First you have evidence of this statement I assume.

Moreover, Google has opened a very large office in NYC in one of the very
largest office buildings in the city. Facebook, (and Amazon and Microsoft and
Apple) have much smaller offices for engineering staff.

When Facebook and other firms replicates Google's efforts in NYC, I might
become more convinced that "Zuckerberg has already hired ...."

------
argumentum
Trump's position paper on immigration is by and large an appeal to the worst
nativist sentiments lurking across the political spectrum [1]. Read on balance
it is a call to end the very idea of America as a land of opportunity for
aspiring people around the world, _yearning to be free_.

His H1B spiel has to be understood in that context .. it's fine to discuss if
the program is abused. It's fine to criticize mass immigration, to maintain
security, to advocate reasonable limits on the _rate_ of immigration so as to
not overburden social services etc. But what he is doing is pitting aggrieved
minorities against each other, peddling the lie that "foreigners are stealing
your jobs" to the worse off, and "foreigners are stealing your taxes" to the
better off.

Quite honestly, Trump was winning me over in many ways before this. We do have
too much political correctness, it's great that someone is speaking against
special interests, we should make better international deals, we were stupid
to arm rebel armies in the middle east etc. In most of his speeches he had
come out in support of legal immigration, but looks like he has gone full
nativist now. Too bad, he just lost my vote.

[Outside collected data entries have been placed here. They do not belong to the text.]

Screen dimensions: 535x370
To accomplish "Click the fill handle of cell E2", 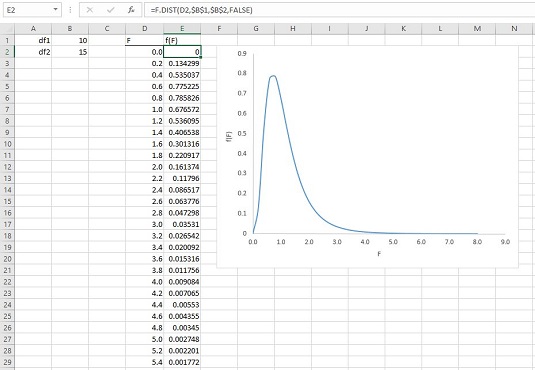I will pyautogui.click(x=201, y=57).
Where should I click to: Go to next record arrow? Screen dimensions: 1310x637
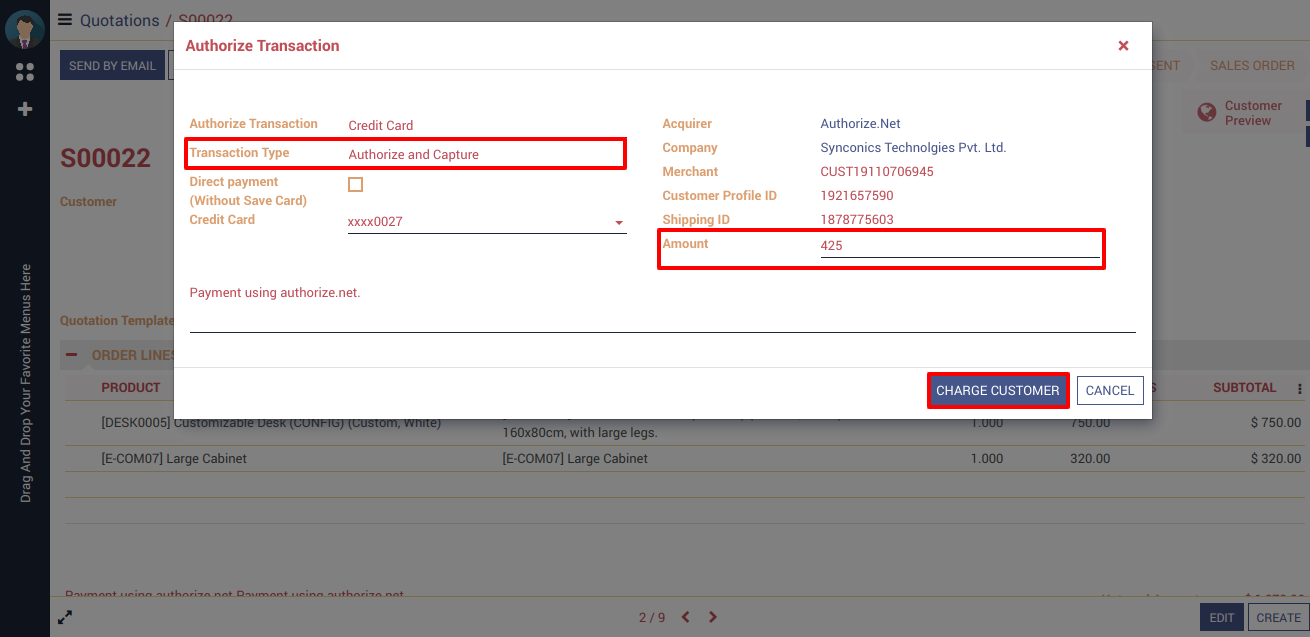713,617
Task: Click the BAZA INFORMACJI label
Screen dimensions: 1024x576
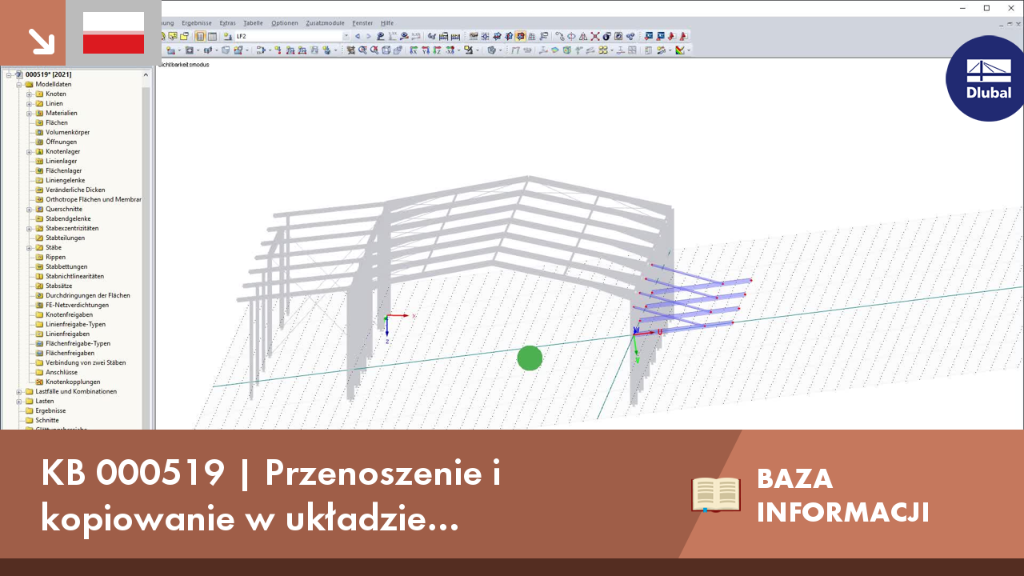Action: click(842, 495)
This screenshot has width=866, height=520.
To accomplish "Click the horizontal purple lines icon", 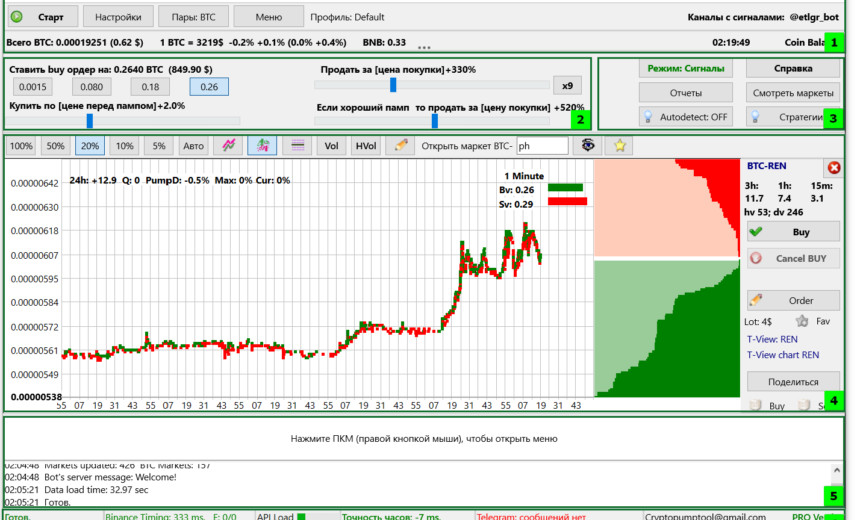I will 298,146.
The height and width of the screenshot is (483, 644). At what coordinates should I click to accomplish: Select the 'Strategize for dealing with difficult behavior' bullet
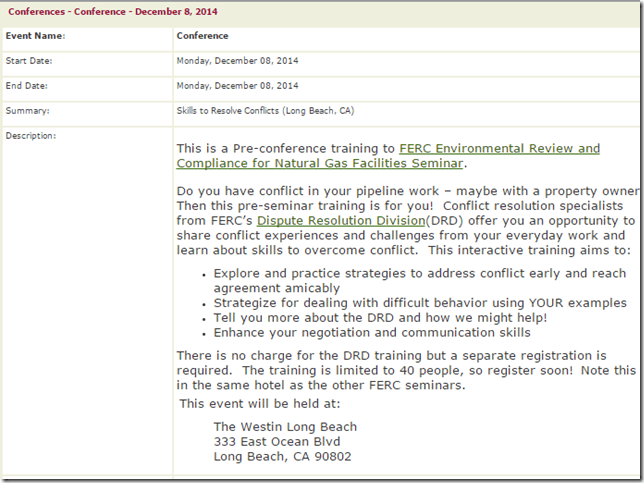(420, 303)
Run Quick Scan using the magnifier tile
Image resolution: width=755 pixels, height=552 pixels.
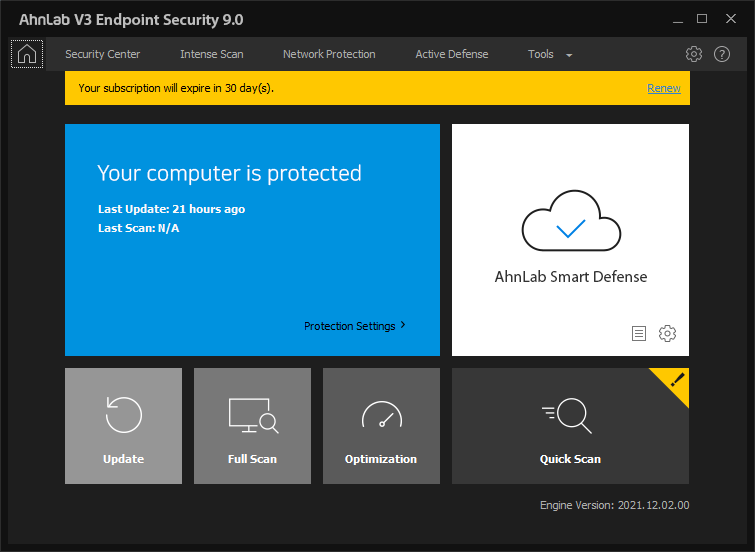click(x=570, y=426)
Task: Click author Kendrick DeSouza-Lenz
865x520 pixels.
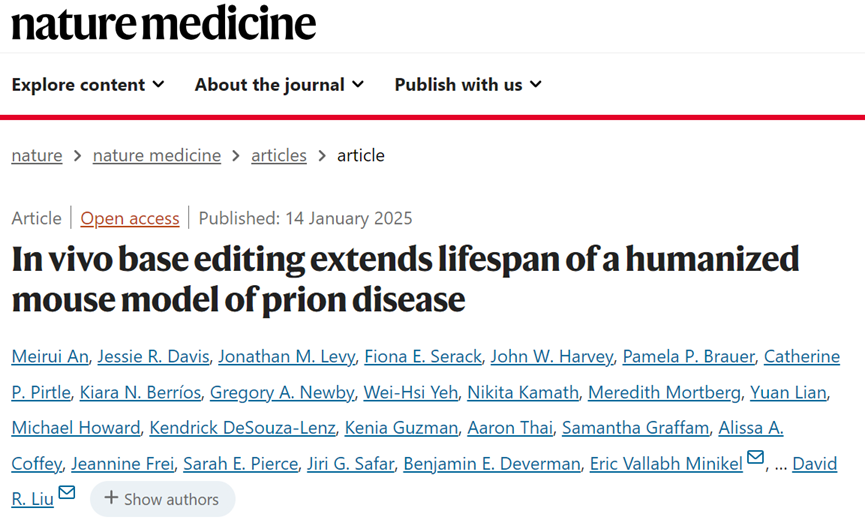Action: pos(242,428)
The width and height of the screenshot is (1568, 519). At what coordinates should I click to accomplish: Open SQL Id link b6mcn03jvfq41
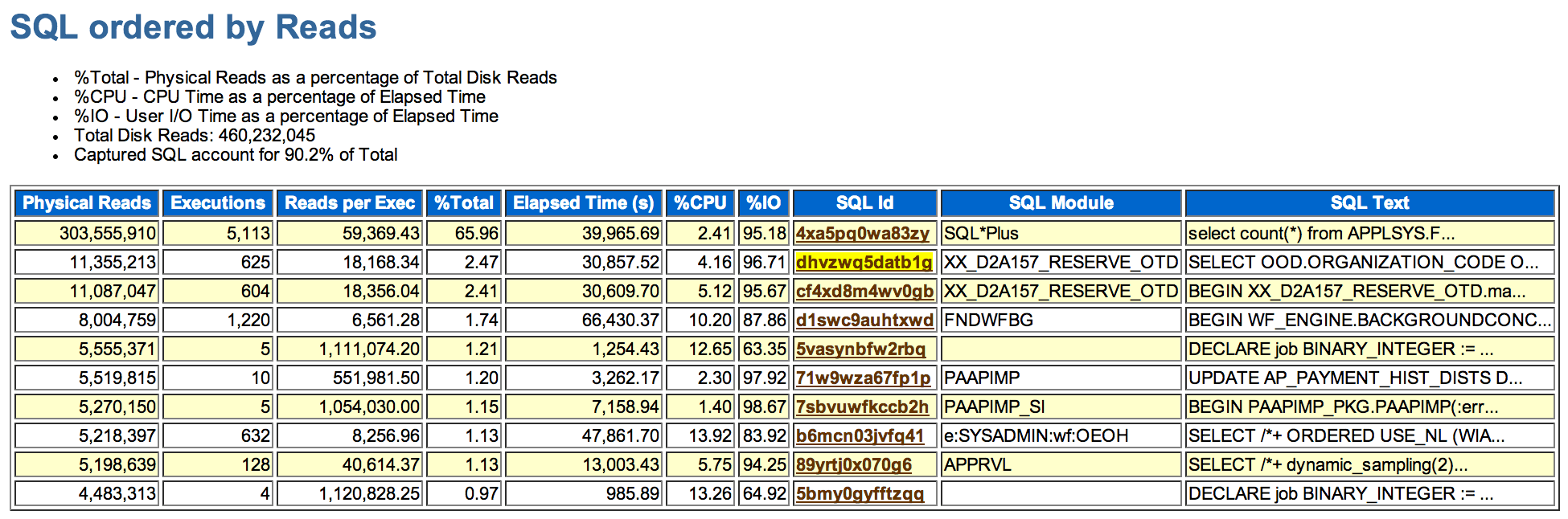tap(860, 436)
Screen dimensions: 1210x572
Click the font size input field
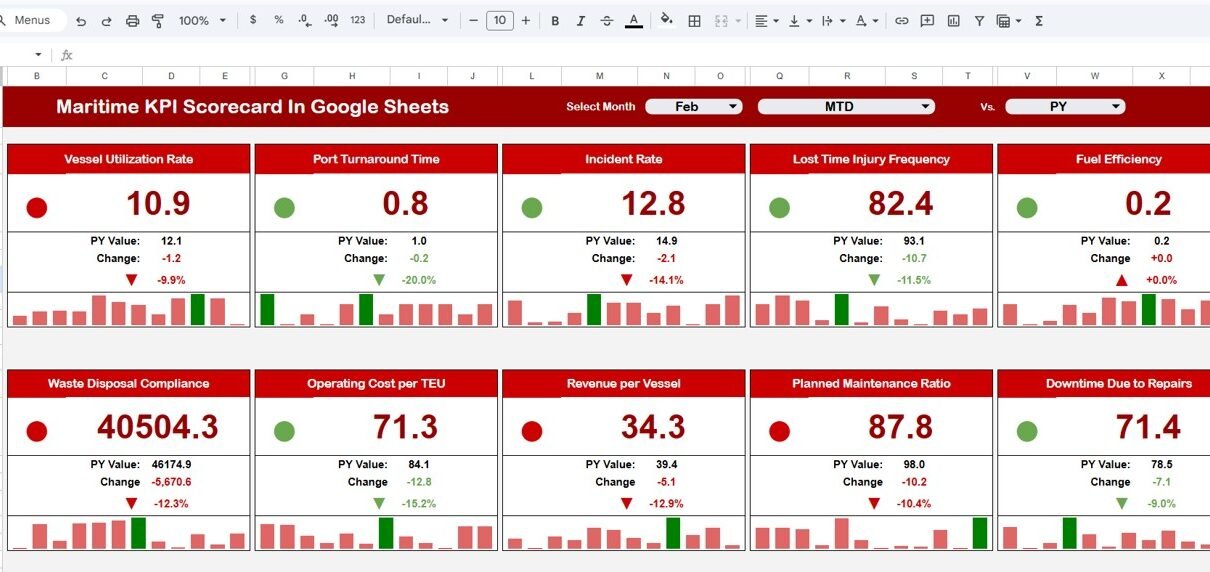(499, 21)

If his policies are implemented, we will destroy what PG eloquently describes
below [2].

 _There is such a thing as Americanness. There 's nothing like living abroad
to teach you that. And if you want to know whether something will nurture or
squash this quality, it would be hard to find a better focus group than
hackers, because they come closest of any group I know to embodying it.
Closer, probably, than the men running our government, who for all their talk
of patriotism remind me more of Richelieu or Mazarin than Thomas Jefferson or
George Washington.

When you read what the founding fathers had to say for themselves, they sound
more like hackers. "The spirit of resistance to government," Jefferson wrote,
"is so valuable on certain occasions, that I wish it always to be kept alive."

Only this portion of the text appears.